Alessandro, you extensively promote our gastronomic heritage abroad. How is quality Italian food perceived overseas?

Italian food is highly appreciated abroad. Our products are genuine, tasty, flavorful, and distinct from all other cuisines. They are also incredibly healthy when prepared with the proper care. The combination of all these elements, especially the products’ taste, represents what we manage to communicate and properly promote. It’s also worth noting that “Made in Italy” is greatly appreciated in Italy itself. An excellent product may have higher costs compared to the average, but everything is justified by its quality and taste. We are talking about fruits, vegetables, plants, and legumes, able to showcase our distinctive biodiversity.

It’s been a remarkable decade for Italian cuisine. Has the communication and perception of our cuisine improved in the last decade?

It’s an exciting time for us. We take pride in our top-notch products and authentic, high-quality cuisine, setting us apart.
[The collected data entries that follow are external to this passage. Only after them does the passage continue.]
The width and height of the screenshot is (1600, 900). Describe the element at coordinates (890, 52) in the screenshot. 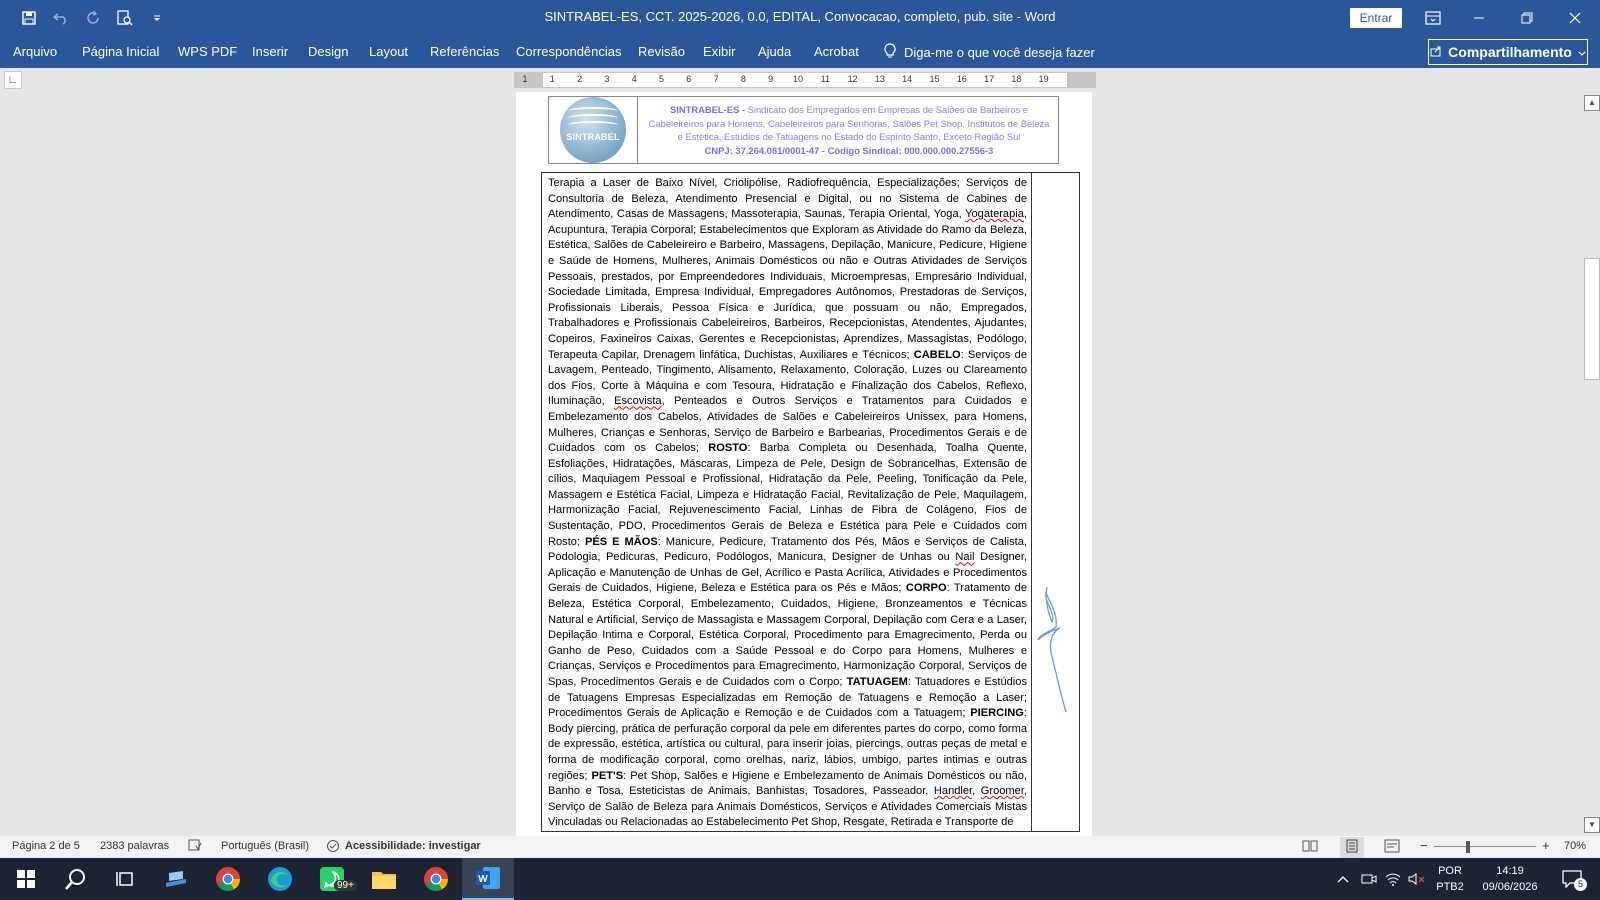

I see `lightbulb-icon` at that location.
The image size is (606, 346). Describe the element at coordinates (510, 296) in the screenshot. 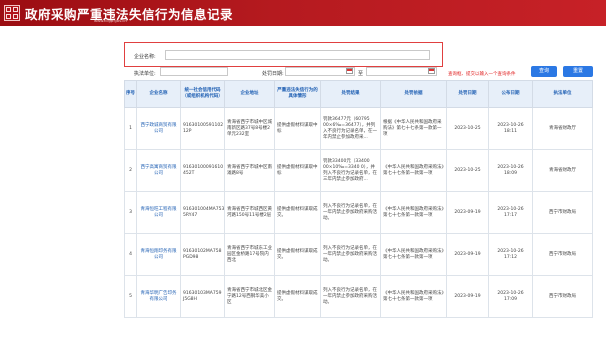

I see `publish-date: 2023-10-26 17:09` at that location.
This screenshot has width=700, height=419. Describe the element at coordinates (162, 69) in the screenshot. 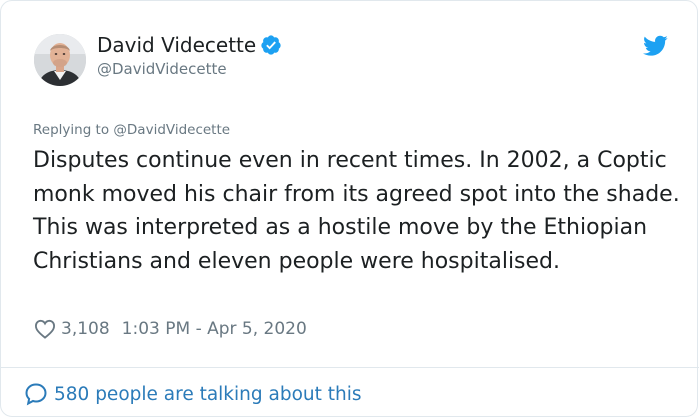

I see `author-handle: @DavidVidecette` at that location.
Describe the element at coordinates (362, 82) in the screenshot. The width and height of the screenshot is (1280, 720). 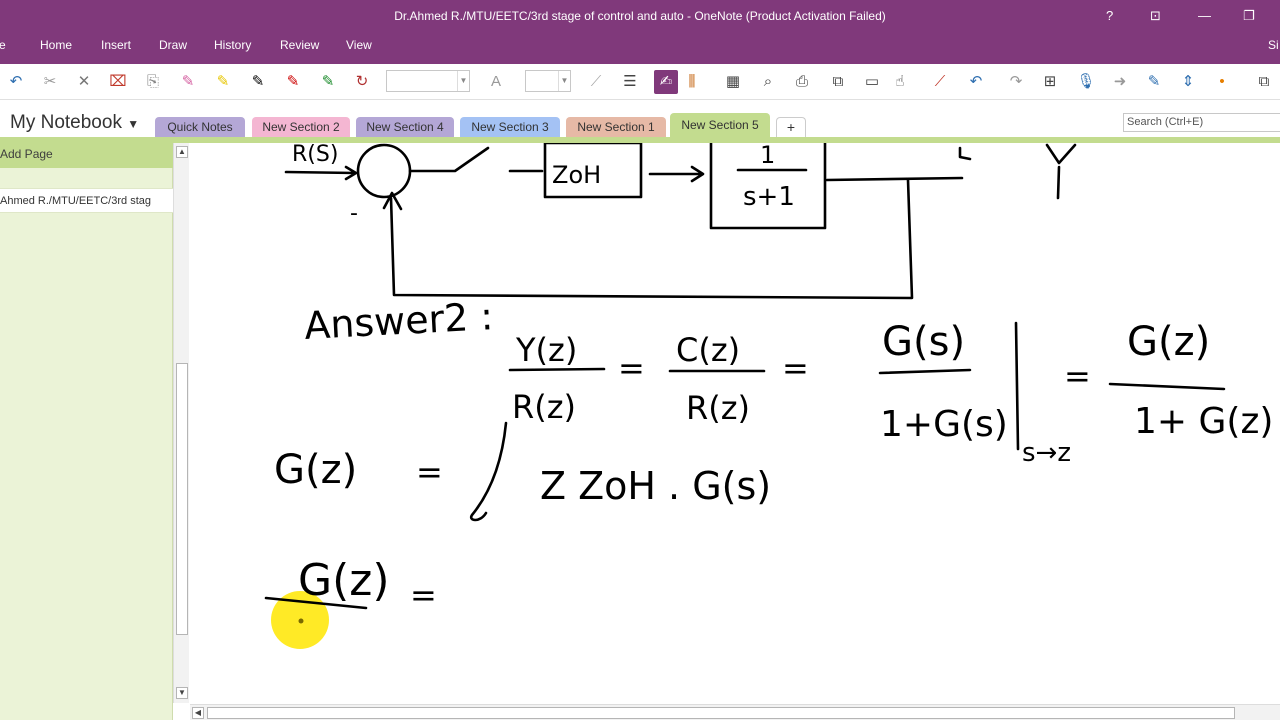
I see `lasso-select-icon: ↻` at that location.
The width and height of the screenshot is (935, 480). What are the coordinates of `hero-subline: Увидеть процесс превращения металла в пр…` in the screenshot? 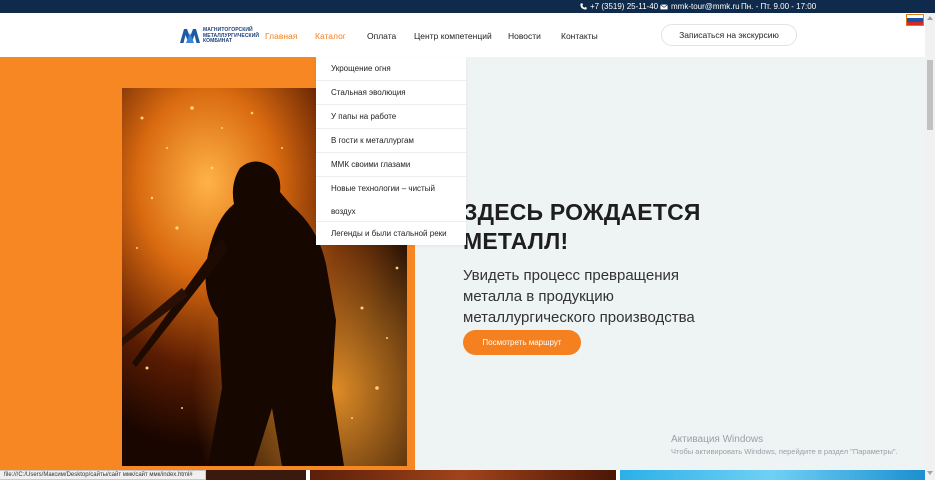 It's located at (579, 296).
As the Italian Federation of Chefs, you are promoting our cuisine internationally. What are your future goals, specifically regarding the UNESCO candidacy?

In recent months, we have undertaken six initiatives to promote the UNESCO candidacy. The UNESCO list already includes international cuisines such as Mexican, Vietnamese, and French. All these cuisines are tasty and unique, so why can’t ours be part of it? Italian cuisine is still missing from this list, so it is crucial to obtain this recognition because it helps promote our tourism, which is related to food, wine, and healthy eating.

Indeed, can Italian food be a powerful draw for tourists, a catalyst, and an “ingredient” for economic growth?

Italian products play a crucial role in driving food and wine tourism, benefiting restaurants, and the economy, and supporting our excellent product producers.